Photo: Vertical Entertainment
Insidious
James Wan's grand and guignol supernatural thriller combines suburban strife and very loud noises and spawned a hit horror franchise in the process.
Photo: FilmDistrict
The Invitation
A man gets invited to his ex-wife's dinner part and can't shake the impression he gets that something is very, very wrong. Karyn Kusama's mature thriller turned out to be one of the best movies of 2016.
Photo: Drafthouse Films
John Dies at the End
Don Coscarelli's whiling dervish adaptation of the hit novel by David Wong is just as hallucinogenic and hilarious as you'd expect, and turned out to be one of the horror master's finest achievements.
Photo: Magnet Releasing
Kill List
Ben Wheatley's disquieting horror thriller, about a hitman who discovers disturbing connections between his latest targets, helped catapult the filmmaker to upper echelons of modern horror filmmakers.
Photo: IFC Midnight
Oculus
A multigenerational story of a family torn apart by, of all things, a haunted mirror.
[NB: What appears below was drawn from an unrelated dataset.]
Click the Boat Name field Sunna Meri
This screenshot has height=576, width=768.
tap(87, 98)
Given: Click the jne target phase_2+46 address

Oculus is an ambitious and impressive supernatural thriller from Mike Flanagan, another filmmaker who became one of the biggest names in the genre after making a big splash at SXSW.
Photo: Relativity Media
Pontypool
The English-language has been infected with a deadly virus, and a radio shock jock is stuck in his station dealing with the fallout. A strange and marvelous horror concept helped turn Pontypool into a cult favorite.
Photo: Maple Pictures
A Serbian Film
A Serbian Film helped develop its reputation as one of the most disgusting motion pictures ever made at SXSW. Maybe it's great art, maybe it's just despicable, but either way it's notorious.
Photo: Contra Film
Sinister
Before he directed Doctor Strange , Scott Derrickson impressed audiences at SXSW with this intelligent and creepy supernatural thriller about a true crime author who moves his family into a house where the previous tenants were murdered under mysterious circumstances.
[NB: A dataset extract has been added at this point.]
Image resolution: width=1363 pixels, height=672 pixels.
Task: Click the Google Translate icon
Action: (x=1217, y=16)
Photo: Summit Entertainment
Slither
Guardians of the Galaxy director James Gunn also got a huge boost from SXSW, where his directorial debut Slither earned raves from the horror community. It's a humorously grotesque motion picture about space slugs that mutate the denizens of a charming small town.
Photo: Universal Pictures
Tucker & Dale vs. Evil
Alan Tudyk and Tyler Labine star as innocent rednecks who are attacked in their own cabin by racist yuppie kids (who assumed the lovable "Tucker and Dale" were going to kill them). Eli Craig's brilliant satire is one of the best and funniest horror comedies of the decade.
Photo: Magnet Releasing
Under the Shadow
It's bad enough that Shideh is trapped in her apartment by war, sexism and stifling Iranian laws, but now she's might also have a djinn in there too. Babak Anvari's critically-acclaimed supernatural drama is a very scary film and damning social commentary.
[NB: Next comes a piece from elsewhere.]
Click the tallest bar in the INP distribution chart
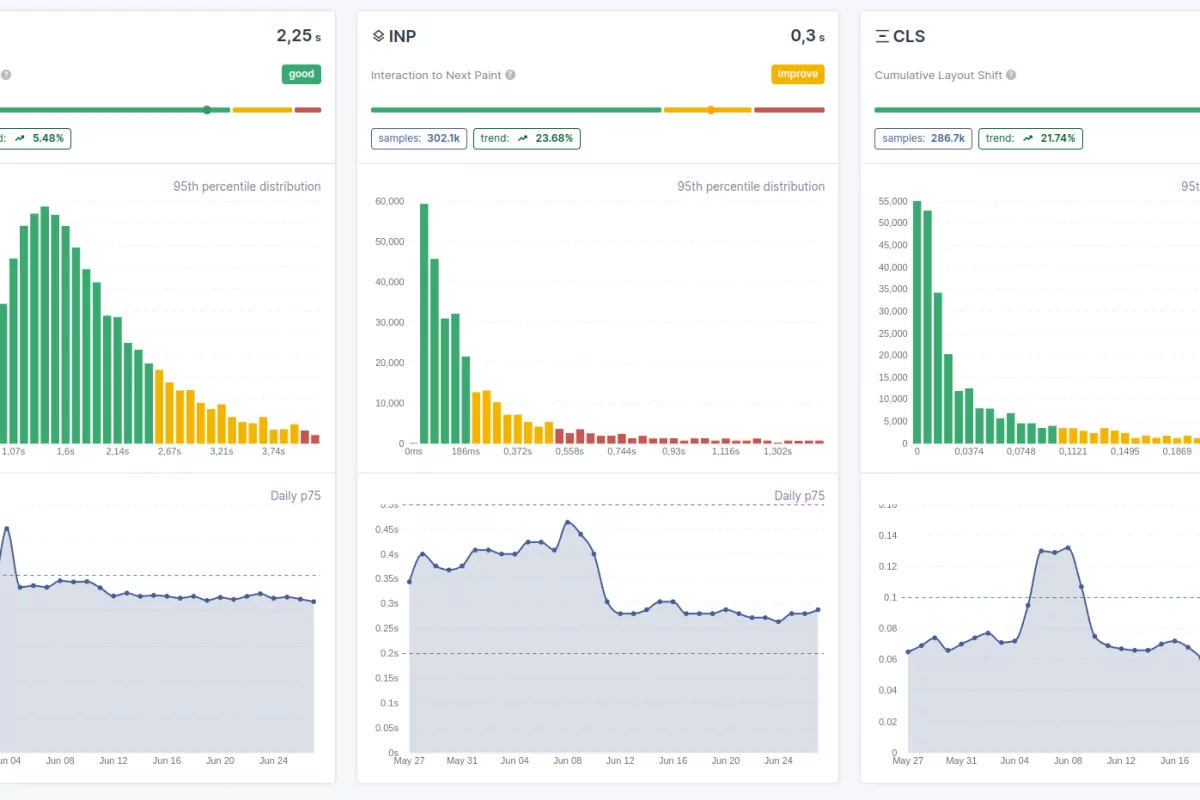[x=422, y=320]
Photo: Vertical Entertainment
V/H/S
An ambitious found footage anthology film, full of scary stories told from the point of view of the victims' or the killers' cameras. V/H/S was a bit of a mixed bag but was such a novelty, and had such great highlights, that it spawned a whole franchise.
Photo: Magnet Releasing
You're Next
Adam Wingard and Simon Barrett's home invasion thriller subverted audience expectations and became such a huge hit on the festival circuit that fans were a little surprised that it didn't become a blockbuster. Still, You're Next remains one of the most acclaimed horror movies of the decade and it has an absolutely rabid fanbase.